The miniature swine osteopenia and osteoporosis model is useful for bone loss studies as well as other categories of orthopedic research. For example, as the prevalence of postmenopausal osteoporosis increases, valid animal models are essential to evaluate bone active drugs for the prevention or treatment of osteoporosis.
Sinclair Bio Resources has contributed to the development of several osteopenia miniature swine models. A female young adult model is created by feeding a mildly restricted calcium diet beginning at four months of age and then performing ovariectomies at 10 months of age. This results in a reduction in trabecular bone and alteration of cancellous bone microstructure that appears to be primarily due to trabecular perforation.
In addition to the above young osteopenia model that results in significant bone loss and microstructural alterations in a compressed time period of 6 months, we are also evaluating adult miniature swine osteopenia models that will produce a gradual bone loss without growth artifacts. To achieve this purpose, the peak bone mass and calcium requirements of the Sinclair miniature swine were determined: peak bone mass occurs between 2.5 and 3 years of age and dietary calcium levels above 0.45% are adequate for adult Sinclair miniature swine. At 0.37% dietary calcium, serum PTH starts increasing which indicates that this calcium level may be the threshold of deficiency.

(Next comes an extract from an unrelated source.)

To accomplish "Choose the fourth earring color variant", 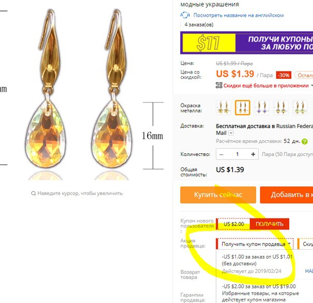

An adult model is created by giving ovariectomized adult females a moderate calcium diet. A limb suspension study using intact adult Sinclair miniature swine has also been very encouraging. Ten months after gastrocnemectomy, there was a bone density loss of 11.6% and 21.1% in the spine and femur, respectively, with approximately 80% of the bone loss occurring within 2 months after the injury.
Both of these models appear to be useful models of osteopenia and trabecular plate perforation and promising models for the study of the influence of microstructural changes on bone biomechanics.